However, additional care must be taken before operations between representations of different lengths can take place. Specifically, in this case the binary representations of the initial values are:

 

i16 = 0000 0001 0000 0000

i8  =           1111 1111

 

Let’s try to add them up. Notice the empty space in i8? There is nothing there. But then we try to add i8 to i16, what should we do? Should we just ignore the “missing” bits, fill them with zero, or do something else?

Let’s try the fill them with zero (ignoring, i.e., just copying the upper 8 bits of i16 produces the exact same result in this case):

 

i16 = 0000 0001 0000 0000

i8  =           1111 1111

---------------------------

+   = 0000 0001 1111 1111

 

What is the result? It is a positive number (since the MSB is 0) and its value, if you do the conversion to decimal, is 511. That’s not the 255 we expected.
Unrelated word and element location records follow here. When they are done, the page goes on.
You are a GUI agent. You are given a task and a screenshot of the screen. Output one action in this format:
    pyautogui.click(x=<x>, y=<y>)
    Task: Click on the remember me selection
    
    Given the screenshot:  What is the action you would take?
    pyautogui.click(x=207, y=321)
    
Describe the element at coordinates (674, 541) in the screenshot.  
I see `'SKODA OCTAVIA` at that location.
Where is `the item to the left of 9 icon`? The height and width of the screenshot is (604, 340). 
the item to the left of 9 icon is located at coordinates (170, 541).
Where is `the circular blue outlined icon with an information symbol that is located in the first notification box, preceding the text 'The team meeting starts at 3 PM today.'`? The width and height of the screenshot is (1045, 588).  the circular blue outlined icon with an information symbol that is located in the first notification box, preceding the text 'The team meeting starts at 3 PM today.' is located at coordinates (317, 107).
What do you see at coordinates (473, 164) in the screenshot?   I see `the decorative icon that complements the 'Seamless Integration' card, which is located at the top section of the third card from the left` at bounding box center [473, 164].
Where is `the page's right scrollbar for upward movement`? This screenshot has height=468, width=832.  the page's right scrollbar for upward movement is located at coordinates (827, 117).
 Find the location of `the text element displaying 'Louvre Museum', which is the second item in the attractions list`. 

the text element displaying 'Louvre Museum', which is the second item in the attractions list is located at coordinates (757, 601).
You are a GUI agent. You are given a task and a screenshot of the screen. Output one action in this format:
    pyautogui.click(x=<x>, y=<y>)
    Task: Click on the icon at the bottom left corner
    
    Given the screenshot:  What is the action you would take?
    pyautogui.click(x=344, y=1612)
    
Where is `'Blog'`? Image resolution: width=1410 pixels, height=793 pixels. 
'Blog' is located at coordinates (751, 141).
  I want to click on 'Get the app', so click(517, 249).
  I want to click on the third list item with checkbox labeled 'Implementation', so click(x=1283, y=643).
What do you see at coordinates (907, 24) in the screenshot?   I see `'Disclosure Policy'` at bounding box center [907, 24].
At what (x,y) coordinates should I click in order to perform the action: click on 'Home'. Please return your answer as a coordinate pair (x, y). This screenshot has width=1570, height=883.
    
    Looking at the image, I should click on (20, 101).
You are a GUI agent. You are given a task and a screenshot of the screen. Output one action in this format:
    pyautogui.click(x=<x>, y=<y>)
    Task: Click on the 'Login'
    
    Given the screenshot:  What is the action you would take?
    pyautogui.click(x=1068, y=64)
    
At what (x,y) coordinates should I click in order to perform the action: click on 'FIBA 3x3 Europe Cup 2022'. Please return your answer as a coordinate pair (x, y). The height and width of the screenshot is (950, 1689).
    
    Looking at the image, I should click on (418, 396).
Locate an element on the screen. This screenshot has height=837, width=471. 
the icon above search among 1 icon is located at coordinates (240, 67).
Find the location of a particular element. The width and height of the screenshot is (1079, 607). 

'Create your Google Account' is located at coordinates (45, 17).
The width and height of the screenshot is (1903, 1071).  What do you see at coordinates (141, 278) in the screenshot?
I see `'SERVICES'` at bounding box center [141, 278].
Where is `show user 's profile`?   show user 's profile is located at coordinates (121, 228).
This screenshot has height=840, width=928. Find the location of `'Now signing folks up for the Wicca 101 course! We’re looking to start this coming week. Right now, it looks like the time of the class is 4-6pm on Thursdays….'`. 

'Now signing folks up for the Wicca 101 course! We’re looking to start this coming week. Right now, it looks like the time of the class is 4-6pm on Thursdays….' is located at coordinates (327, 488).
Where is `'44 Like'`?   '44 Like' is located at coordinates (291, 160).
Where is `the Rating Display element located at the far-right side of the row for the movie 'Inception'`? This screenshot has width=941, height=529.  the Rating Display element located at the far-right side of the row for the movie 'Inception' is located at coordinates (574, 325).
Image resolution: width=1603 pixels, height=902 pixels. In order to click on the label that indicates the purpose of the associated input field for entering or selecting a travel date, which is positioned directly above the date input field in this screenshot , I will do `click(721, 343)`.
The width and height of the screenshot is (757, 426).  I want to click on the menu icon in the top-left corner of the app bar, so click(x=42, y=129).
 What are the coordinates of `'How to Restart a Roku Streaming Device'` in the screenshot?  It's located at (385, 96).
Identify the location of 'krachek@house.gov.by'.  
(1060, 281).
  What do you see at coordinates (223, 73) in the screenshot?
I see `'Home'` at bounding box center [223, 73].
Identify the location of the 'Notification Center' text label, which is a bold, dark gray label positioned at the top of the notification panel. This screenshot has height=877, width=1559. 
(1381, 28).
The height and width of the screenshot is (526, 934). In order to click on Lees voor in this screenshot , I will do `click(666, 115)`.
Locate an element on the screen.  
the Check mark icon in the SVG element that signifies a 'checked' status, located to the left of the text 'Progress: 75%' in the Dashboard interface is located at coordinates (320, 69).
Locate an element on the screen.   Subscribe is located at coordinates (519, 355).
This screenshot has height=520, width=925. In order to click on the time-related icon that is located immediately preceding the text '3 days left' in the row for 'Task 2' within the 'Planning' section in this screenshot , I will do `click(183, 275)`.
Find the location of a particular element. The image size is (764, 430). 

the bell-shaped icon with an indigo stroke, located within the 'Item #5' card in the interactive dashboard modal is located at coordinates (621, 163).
For the addition to work, we have to convert the number with the shorter representation, to a representation that has the same length as the other number. In the case of signed numbers (integers) this is called sign extension. What do in sign extension is to copy the MSB bit to all the vacant positions. So, starting with i8 we take it’s MSB which is underlined here 1111 1111, and copy as many times as necessary to generate a 16 bit number: 1111 1111 1111 1111. If you interpret now this 16-bit quantity as an integer in 2’s complement you will see that it represents -1. Now do the addition and you will end up with:

 

1 0000 0000 1111 1111

^ this is a carry out and is discarded. So we are left with 0000 0000 1111 1111 which is 255.

 

If i8 was 0111 1111 (or 127) then sign extension to 32 bits would have produced 0000 0000 0111 1111, which is still 127 in 16 bits.

 

So, returning to our C statement, in reality what the computer does to perform the addition is the following

 

short temp;

 

temp = (sign-extend) i8; // this is pseudo-code, you can get the same effect by writing temp = (short) i8

I16 = i16 + temp;

 

Zero Extension

 

A similar issue to the one just describe applies to unsigned numbers. In this case, however, things are much simpler. Whenever we need to operate on two unsigned numbers of different lengths, we again convert the shorter number to the longer one, but in this case we can just fill in the vacant positions with 0. So, for example:

 

unsigned short i16 = 256;

unsigned char i8 = 10;

 

The binary representations are:

I16 = 0000 0001 0000 0000

I8 =            0000 1010

 

If we need to do i16 = i16 + i8, then we zero extend i8 (the zero extended digits are underlined) to 16 bits and do the addition:

I16 = 0000 0001 0000 1010

I8  = 0000 0000 0000 1010

-------------------------

+     0000 0001 0000 1010

 

Which is 266.

 

Unfortunately, there is no direct way of declaring binary numbers in C or C++. And this brings us to the next topic:

 

Convenient representations of binary numbers for humans, or, how to write long binary numbers in a program:

 

When dealing with computers it is often necessary to declare/write binary constants. It is pretty inconvenient and error prone to write 32-bit binary numbers. For this reason, it is convenient to use the hexadecimal or the octal system. In the hexadecimal system each digit can take values from 0 up to 15. For practical reasons digits 10 through 15 are represented with A, B, C, D, E and F respectively.

 

The nice thing about the hexadecimal system is that because 16=2^4 each hexadecimal digit can be directly converted into a 4 bit number and vice versa. So, this way, writing down 32-bit constants results in a much more compact representation.  In C we can specify hexadecimal constants using the 0x prefix.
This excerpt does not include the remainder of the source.